CIS Help
Request Form

Lab Looking at Solutions for Email Relaying Vulnerability

Many of the Lab's email systems, including the IMAP4 server, are vulnerable to problems when email is sent from sites outside the Berkeley Lab network to other sites outside the Berkeley Lab network. The Information and Computing Sciences Division is studying the issue and exploring several solutions to the potential problem. While the problem and any solution would affect some email servers, it would not affect the web interface to IMAP4 email. This is one alternative if you need to send email from outside the Lab's network.

At this time, ICSD is not recommending that employees who use the main Lab email service for outgoing mail change the way they send email. Future changes needed to fix the vulnerability are not expected to affect the sending of email from within the Laboratory network. The Laboratory network includes being at the Lab, off-site facilities such as the Joint Genome Institute and the Lab's Washington Office, dialing into the Lab while on travel via the toll-free or local PPP connections, and the use of ISDN. Again, no changes are anticipated if you are using the Lab's Web-based email system from anywhere on the Internet.
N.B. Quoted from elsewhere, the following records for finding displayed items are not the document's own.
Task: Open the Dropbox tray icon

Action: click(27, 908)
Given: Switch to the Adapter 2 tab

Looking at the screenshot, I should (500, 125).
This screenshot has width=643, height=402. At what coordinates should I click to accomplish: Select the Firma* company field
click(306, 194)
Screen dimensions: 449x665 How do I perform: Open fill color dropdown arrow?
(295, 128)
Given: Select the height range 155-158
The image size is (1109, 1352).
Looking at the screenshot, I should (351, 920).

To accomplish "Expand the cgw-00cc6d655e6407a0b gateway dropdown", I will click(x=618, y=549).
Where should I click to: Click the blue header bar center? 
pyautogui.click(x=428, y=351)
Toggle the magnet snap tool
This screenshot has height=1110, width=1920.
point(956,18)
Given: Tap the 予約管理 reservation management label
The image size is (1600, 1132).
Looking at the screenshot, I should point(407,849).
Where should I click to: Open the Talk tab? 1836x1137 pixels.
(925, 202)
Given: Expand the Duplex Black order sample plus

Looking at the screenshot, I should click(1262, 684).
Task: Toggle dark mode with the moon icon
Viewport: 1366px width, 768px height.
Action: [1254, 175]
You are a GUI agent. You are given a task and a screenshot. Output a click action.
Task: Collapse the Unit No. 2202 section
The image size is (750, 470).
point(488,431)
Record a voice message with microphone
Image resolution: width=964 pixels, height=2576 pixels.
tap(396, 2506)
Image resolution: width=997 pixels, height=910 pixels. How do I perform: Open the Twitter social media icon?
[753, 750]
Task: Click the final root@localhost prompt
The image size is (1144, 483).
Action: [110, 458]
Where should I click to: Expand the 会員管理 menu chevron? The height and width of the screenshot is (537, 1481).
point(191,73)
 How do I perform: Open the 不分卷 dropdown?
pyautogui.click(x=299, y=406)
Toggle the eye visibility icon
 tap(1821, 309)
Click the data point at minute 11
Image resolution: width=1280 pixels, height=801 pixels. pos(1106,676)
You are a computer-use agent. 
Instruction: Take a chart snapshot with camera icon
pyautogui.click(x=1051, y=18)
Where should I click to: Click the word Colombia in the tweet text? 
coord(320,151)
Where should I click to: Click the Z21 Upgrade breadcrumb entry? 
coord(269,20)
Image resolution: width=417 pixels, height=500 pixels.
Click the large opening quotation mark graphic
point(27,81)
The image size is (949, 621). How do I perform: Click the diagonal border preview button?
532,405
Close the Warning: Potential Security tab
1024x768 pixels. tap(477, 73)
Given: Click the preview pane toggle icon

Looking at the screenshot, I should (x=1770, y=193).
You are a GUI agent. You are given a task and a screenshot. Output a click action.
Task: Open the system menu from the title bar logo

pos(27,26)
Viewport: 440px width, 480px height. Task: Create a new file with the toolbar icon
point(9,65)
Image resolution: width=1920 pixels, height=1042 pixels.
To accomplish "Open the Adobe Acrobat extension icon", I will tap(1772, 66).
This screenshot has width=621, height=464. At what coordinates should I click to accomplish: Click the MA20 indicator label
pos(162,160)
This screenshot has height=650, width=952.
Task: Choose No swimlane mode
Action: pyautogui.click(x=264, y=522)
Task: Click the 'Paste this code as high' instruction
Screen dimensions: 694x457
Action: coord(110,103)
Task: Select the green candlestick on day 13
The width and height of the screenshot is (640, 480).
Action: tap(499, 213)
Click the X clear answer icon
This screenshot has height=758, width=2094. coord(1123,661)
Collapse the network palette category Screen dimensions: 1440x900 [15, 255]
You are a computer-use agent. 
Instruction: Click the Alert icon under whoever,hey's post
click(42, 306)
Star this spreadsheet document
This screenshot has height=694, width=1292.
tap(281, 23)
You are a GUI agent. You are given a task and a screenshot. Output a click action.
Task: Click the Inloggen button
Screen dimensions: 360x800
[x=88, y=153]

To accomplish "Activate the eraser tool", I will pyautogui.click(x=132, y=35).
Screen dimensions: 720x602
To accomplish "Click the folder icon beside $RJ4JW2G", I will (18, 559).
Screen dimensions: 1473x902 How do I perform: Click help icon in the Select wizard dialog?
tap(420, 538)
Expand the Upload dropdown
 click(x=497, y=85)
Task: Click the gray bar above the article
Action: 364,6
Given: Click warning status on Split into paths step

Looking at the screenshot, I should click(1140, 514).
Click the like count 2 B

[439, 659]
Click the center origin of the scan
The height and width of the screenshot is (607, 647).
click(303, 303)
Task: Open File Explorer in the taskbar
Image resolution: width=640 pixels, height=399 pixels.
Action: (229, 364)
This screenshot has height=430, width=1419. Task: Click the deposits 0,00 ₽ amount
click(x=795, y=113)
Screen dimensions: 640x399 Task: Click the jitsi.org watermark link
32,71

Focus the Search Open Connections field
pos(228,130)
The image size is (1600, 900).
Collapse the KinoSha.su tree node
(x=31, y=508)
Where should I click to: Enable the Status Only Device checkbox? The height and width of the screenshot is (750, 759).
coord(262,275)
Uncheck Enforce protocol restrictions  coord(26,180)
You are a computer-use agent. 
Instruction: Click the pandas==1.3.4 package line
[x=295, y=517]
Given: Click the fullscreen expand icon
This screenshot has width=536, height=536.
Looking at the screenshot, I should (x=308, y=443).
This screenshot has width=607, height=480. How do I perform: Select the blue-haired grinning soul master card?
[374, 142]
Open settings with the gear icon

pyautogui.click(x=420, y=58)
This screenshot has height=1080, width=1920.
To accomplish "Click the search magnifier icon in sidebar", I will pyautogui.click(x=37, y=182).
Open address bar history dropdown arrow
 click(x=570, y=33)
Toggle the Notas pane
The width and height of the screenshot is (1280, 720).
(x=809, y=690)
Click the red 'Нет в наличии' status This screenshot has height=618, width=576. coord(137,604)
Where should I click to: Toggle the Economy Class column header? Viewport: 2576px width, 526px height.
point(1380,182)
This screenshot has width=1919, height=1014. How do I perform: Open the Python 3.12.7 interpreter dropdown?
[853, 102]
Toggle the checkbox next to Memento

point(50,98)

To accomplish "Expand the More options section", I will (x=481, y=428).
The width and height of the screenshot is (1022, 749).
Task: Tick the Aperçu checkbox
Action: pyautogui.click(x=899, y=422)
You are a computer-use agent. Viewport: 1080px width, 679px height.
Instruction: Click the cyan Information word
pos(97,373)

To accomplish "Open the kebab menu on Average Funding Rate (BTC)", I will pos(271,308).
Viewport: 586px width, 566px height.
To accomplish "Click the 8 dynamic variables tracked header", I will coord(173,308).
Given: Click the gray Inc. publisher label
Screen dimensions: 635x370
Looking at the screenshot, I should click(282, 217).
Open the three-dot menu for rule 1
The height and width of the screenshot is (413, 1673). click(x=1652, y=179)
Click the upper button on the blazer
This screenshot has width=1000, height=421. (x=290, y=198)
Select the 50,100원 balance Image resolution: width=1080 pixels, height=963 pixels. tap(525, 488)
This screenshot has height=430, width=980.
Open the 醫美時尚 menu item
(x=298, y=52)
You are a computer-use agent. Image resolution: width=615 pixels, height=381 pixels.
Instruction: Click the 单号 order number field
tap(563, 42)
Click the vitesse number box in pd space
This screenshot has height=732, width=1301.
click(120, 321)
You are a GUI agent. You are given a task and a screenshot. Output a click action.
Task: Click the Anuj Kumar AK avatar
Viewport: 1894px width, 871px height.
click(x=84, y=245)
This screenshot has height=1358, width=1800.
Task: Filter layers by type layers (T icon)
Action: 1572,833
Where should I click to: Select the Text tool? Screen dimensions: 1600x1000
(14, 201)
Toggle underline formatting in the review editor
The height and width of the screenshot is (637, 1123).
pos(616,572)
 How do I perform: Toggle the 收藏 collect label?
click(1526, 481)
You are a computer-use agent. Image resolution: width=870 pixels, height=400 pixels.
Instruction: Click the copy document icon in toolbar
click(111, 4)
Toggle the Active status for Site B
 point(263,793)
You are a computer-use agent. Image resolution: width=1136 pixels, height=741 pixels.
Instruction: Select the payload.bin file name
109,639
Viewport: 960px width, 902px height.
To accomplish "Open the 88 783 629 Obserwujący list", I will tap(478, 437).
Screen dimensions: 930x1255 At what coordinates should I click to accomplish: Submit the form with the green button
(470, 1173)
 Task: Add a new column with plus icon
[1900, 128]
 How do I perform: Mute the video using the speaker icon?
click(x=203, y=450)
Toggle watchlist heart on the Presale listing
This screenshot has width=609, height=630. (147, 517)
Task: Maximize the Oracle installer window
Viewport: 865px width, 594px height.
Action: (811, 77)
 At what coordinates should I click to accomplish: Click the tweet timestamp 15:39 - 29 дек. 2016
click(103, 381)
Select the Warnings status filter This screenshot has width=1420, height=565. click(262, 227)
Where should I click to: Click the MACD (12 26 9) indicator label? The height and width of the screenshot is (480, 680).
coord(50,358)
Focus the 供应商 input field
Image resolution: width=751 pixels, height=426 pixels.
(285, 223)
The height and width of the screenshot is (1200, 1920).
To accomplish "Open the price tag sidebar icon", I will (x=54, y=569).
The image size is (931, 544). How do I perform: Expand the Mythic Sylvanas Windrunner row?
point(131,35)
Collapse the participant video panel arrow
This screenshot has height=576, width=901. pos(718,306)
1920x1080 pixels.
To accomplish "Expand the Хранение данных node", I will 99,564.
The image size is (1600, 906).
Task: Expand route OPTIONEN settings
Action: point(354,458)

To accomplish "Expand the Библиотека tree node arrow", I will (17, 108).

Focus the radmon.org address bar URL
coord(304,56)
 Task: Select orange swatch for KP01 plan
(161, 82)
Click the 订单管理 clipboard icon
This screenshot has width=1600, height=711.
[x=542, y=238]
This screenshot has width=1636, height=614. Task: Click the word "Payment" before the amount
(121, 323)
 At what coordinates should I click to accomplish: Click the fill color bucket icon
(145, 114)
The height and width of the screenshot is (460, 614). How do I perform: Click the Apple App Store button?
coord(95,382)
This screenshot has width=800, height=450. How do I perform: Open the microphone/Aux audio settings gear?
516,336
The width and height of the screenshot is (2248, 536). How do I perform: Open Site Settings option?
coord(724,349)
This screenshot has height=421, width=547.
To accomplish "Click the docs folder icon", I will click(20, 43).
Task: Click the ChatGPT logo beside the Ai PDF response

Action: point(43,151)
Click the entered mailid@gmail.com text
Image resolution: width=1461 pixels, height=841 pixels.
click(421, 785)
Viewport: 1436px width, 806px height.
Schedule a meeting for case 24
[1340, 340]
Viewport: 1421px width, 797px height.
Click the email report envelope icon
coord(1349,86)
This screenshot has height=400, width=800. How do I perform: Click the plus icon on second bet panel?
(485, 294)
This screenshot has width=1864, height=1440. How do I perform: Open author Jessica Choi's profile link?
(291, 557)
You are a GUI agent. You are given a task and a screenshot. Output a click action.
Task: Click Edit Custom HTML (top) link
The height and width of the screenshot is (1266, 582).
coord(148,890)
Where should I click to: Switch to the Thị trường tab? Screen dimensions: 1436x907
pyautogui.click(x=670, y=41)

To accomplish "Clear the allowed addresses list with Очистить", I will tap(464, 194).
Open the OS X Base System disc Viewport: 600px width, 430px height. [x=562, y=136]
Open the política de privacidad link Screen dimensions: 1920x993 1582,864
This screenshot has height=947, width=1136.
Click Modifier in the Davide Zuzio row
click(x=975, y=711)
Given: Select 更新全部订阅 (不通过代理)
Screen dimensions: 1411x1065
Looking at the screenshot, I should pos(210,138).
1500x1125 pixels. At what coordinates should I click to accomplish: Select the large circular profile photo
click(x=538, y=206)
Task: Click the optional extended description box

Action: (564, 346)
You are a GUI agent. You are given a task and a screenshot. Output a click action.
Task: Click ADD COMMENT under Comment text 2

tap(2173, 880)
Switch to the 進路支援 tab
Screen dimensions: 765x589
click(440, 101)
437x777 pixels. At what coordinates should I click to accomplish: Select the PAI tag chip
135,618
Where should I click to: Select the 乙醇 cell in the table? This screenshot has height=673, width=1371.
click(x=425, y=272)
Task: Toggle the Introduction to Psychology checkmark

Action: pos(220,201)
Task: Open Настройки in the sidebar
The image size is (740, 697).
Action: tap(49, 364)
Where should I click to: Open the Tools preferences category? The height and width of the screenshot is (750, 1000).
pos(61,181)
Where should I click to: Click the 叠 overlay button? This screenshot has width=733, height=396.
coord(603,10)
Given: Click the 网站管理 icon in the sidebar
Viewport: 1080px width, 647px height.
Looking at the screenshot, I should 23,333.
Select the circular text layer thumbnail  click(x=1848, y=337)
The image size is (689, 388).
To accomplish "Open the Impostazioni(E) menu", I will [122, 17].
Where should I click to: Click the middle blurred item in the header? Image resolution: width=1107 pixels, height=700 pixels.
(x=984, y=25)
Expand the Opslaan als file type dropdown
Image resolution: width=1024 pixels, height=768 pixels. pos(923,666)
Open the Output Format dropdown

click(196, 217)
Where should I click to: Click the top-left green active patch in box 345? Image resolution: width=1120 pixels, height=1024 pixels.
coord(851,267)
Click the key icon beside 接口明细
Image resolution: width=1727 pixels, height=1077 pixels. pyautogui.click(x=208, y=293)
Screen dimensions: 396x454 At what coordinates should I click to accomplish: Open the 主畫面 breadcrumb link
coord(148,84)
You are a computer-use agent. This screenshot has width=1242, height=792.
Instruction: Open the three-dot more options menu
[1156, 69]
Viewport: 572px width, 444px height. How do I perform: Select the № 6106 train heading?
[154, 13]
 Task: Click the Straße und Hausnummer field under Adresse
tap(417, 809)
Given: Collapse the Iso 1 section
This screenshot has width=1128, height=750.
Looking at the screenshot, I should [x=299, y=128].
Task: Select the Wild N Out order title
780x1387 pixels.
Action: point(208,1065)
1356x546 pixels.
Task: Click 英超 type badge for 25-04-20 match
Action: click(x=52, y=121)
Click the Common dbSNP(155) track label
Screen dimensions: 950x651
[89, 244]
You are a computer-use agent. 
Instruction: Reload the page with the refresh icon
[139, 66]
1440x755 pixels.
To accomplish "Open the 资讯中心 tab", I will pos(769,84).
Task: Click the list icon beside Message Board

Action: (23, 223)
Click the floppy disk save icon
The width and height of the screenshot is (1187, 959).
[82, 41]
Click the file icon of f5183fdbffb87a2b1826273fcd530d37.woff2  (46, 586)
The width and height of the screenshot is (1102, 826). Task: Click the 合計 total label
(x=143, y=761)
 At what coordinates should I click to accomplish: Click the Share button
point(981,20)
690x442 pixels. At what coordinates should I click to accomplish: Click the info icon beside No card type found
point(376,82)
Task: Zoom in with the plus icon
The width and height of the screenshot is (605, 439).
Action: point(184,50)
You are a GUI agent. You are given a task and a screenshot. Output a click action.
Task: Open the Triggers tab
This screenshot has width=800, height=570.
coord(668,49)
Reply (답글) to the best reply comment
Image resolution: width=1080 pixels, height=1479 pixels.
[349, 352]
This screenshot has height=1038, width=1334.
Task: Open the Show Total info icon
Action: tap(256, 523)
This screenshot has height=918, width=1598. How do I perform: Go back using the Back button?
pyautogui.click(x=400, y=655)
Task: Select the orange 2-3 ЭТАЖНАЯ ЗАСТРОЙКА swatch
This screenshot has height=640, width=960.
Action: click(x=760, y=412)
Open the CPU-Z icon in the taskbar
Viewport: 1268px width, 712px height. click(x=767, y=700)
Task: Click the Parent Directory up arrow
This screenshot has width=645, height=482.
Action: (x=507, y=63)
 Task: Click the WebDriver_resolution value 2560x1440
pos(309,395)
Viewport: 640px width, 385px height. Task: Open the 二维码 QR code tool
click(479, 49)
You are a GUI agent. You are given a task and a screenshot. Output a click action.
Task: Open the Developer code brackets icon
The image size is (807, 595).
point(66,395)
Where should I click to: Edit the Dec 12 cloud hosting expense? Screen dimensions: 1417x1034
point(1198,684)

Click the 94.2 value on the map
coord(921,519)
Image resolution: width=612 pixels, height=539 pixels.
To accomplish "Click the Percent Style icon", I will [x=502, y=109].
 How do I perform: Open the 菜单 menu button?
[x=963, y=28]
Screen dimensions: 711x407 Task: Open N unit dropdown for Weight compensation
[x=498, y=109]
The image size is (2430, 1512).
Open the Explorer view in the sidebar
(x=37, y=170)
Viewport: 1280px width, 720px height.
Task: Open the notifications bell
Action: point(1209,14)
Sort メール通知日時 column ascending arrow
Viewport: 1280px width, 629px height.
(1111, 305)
However, if you are sending email from the Internet (e.g. @home, DSL, at a university or another Lab, using a Ricochet wireless modem, high speed connection in a hotel or conference), we anticipate that some change may be necessary in the near future.

The goal is to address the vulnerability while continuing to do everything we can to protect the Laboratory's scientific environment and minimize disruption.

ICSD is working with the Lab-wide Computing and Communications Services Advisory Committee (CSAC) to address the vulnerability and determine the best way to solve the problem. Employees will be informed as soon as the best path forward has been identified.

For detailed instructions and more information, click here.

In a parallel, but separate effort, the Computer Protection group, in conjunction with the Division Computer Security Liaisons, is working to have all independently run mail servers shut off their ability to relay external mail.